5) Underlining terms used in school.
STOP UNDERLINING THINGS LIKE ‘SEN teachers’ and ‘ASC department’. The school has an ASC department.  I know in your out-of-touch, ideal, self-indulgent world of research, we don’t separate ASC pupils.  Sorry- pupils who have a diagnosis of Autism Spectrum Condition. But this is a case study. In a school. Where I have been allowed to conduct research. They have a department for pupils with ASC.  It is called the ASC department.  I really can’t do anything about this when I’m writing about the school. Please stop underlining it and suggesting that I change the wording to something your dippy dreamland researchers like more.  That is what it is called.

6) Commas
Yes, I overuse commas sometimes. And many of your corrections are valid.  But once in your stride in removing excess commas, an excess of zeal has led to the obliteration of nearly all the commas in my meisterwerk. Seriously. You eliminated all the commas in an entire paragraph and now it reads like a children’s book.

7) Repetitious repetition
Constant comments about taking care not to repeat. Duly noted.
Followed by ENDLESS requests to reference a comment that was referenced in a previous section. “Use a reference to discuss pupil voice”. Terrific... I refer you to the ENTIRE CHAPTER I wrote on that, full of interesting, relevant references. Should I just repeat myself? Or would that be repetitive?

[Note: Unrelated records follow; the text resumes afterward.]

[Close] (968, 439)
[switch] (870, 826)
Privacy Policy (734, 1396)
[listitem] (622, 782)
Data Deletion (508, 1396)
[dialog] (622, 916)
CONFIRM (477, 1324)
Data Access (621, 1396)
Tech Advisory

8) Trust your own judgement.  And then don’t.
I suffered prolonged conversations about how my view as a practitioner IS relevant, and how my own observations and views carry weight. Followed by constant requests to back up my views with documentary evidence and references.  There is no evidence. There are NO references. These are my views.  The ones you just asked for.

9) Anecdotal evidence that is widely published and scientifically validated.
My dissertation- as advised, is about exploding a myth. Or perhaps supporting it, depending on outcomes. This is based on ANECDOTAL evidence. On staffroom hearsay and even hyperbole. There is no material evidence for this. My dissertation is the first time this has been explored. As far as research shows, this has not been written about before. Please stop asking for evidence of this anecdotal evidence. I already told you it is anecdotal.

10) This will be more interesting.
This is a little repetitious of point 4, but we will proceed as it deserves some exploration in its own right. Having accepted, sanctioned and seemingly understood my dissertation project and the focus of my research, you now keep skewing it, pushing it in different directions and telling me to focus on something else that you prefer because “it will make it more interesting.” This is annoying and unreasonable. I can’t change the focus of my research now. It’s nearly March. There is no time, and the research is essentially finished. But what is more annoying is you saying that YOUR ideas are more interesting, and that YOUR research likes to focus on this, that and those. That is YOUR research, based upon YOUR interests.  I am interested in autism and EBSD, and how hard it is to co-educate these pupil groups. It’s fascinating, really! It really isn’t very helpful or professional to keep trying to push my investigation of pupil behaviour in different conditions into some fluffy, flowery rhapsodising over pupil emotions and individuality just because that is what YOU are interested in.  It doesn’t interest me remotely. Which is fine, but I haven’t burst into your office and ordered you to change your research into something more in-keeping with my own interests and preferences.